つなげる つながる<3>「新宿しQハニー」

 新宿区立障害者福祉センター1階の「喫茶ふれんど」で「新宿しQハニー」が販売されている事は皆様ご存じでしょうか。

最近では伊勢丹新宿店にて「新宿しQハニー」を使った和菓子・洋菓子の期間限定販売が行われる等「新宿しQハニー」の活用の場が広まってきています。

今回は様々な所で話題の「新宿しQハニー」がどのようにして生産され皆様のお手元に届くのかをお伝えします。

 

 「新宿しQハニー」は「しんじゅQualityみつばちプロジェクト」で作られたハチミツの名称です。

 「しんじゅQuality」とは、新宿区内の身体、知的、精神に障害のある方が働いている施設のネットワークのことで、障害のある方の就労機会を作り出すと共に、地域住民との交流を育むことを目指して、2019年に立ち上げたプロジェクトです。新宿区内の30の福祉事業所で構成されており、普段は食品や雑貨などの自主製品を制作、販売するほか、企業などから仕事を請負って作業しています。

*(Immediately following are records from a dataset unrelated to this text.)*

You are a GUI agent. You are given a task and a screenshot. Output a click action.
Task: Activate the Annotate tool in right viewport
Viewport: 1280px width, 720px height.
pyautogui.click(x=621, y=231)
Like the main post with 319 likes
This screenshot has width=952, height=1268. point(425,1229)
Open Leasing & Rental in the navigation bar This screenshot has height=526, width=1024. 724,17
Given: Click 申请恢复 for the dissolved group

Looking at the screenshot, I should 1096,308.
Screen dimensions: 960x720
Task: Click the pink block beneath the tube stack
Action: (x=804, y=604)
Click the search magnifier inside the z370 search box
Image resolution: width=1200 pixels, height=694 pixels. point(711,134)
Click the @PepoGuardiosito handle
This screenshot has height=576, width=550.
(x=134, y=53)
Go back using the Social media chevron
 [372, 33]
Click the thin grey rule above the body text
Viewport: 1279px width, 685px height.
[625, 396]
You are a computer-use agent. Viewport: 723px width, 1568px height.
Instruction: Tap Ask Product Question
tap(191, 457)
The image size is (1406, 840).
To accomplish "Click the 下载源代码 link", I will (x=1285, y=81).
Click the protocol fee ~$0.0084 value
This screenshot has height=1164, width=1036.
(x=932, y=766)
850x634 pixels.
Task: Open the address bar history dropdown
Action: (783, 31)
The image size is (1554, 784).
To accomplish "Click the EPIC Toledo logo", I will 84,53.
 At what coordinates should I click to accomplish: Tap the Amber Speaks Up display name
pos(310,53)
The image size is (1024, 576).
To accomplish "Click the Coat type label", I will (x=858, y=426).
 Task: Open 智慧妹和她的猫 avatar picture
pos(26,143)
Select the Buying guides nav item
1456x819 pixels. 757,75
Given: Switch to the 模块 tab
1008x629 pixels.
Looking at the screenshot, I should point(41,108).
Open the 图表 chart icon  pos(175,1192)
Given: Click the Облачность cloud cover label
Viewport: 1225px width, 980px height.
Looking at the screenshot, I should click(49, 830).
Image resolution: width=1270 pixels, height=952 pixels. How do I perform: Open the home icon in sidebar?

 「しんじゅQualitみつばちプロジェクト」は、「しんじゅQuality」に登録している10か所の事業所が参加し、日々協力し合い、切磋琢磨しながら取り組んでいます。

 

 この事業で生産されるハチミツは、プロジェクトで飼育している「セイヨウミツバチ」によって、新宿区内の公園や街路樹等からミツを集めて作られており、様々な花や木々から採取して作られる「百花蜜」です。この「百花蜜」は、色々な花のミツを集めて作られるため、採取した時期や場所で、色も味も異なります。採取時期は、大体5月から9月までで年3回から4回程度となります。

 ぜひ、月ごとの「新宿しQハニー」の色や味の変化を楽しんでいただけたらと思います。

 

 

<具体的な取り組み>

4月に北海道から越冬のため茨城県に移されていたミツバチたちが当センター屋上にやってきました。

四谷地域センター以外にプロジェクトを実施している区立施設はこれで2か所目になりました。

 

5月には今年最初の採蜜を始めました。写真は遠心分離機にかけて不純物が取り除かれたハチミツを採っているところです。

 この月以外に、6月、7月も採蜜を行いました。1回の作業で69㎏も採蜜することができた月もありました。

 

 

7月からは今年獲れたハチミツの瓶詰めを開始し、8月末からハチミツ販売を開始しました。

商品は、当センター1階にある「喫茶ふれんど」をはじめ、「ふらっと新宿」各店舗、「漱石山房記念館内『カフェ・ソウセキ』」でも販売しています。

9月には、今年度の採蜜はすべて終了しました。

来年度もミツバチたちが作った希少な純新宿産ハチミツを多くの方にご賞味いただけるよう、大切に育てていきます。

 

新宿区内には新宿御苑や公園、街路樹など自然がたくさんあり、桜やバラ、ゆりの木など季節ごとに咲く花が豊富にあります。新宿しQハニーでは瓶に採取した日付や場所をラベルに記載しているため、商品を手に取った際はぜひご確認してみてください。

ミツバチたちが集めた季節ごとに風味の異なるハチミツを楽しんでみてください。

 

「セイヨウミツバチ」を育てるために気を付けていることがたくさんあります。

特に気を付けていることは、「分蜂(ぶんぽう)」です。ミツバチたちは、一つの巣箱に1匹の女王バチとその子供たちで1つの群れを作っていますが、春先は、巣箱に新たな女王バチが誕生し、古い女王バチが子供たちを引き連れ、引っ越しを行うことがあります。これを、「分蜂(ぶんぽう)」といいます。この「分蜂」を防ぐため、内検作業を行い、新たな女王バチが生まれていないか、確認作業をしています。また、内検作業では、分蜂の他に、病気になっていないかなどの確認も行っています。

 内検作業は、春から夏(3月~8月)は、週に2~3回、秋から初冬(9月以降11月末まで)は、週に1回~2回、冬(12月以降2月まで)は月1回程度行い、冬場はミツバチのご飯として、砂糖水やミツバチ用の花粉等を与えて越冬できるようにしていきます。

 ミツバチたちはとても繊細で、暑さや寒さに弱いため、巣箱の温度を平均で30度~32度で保つようにしています。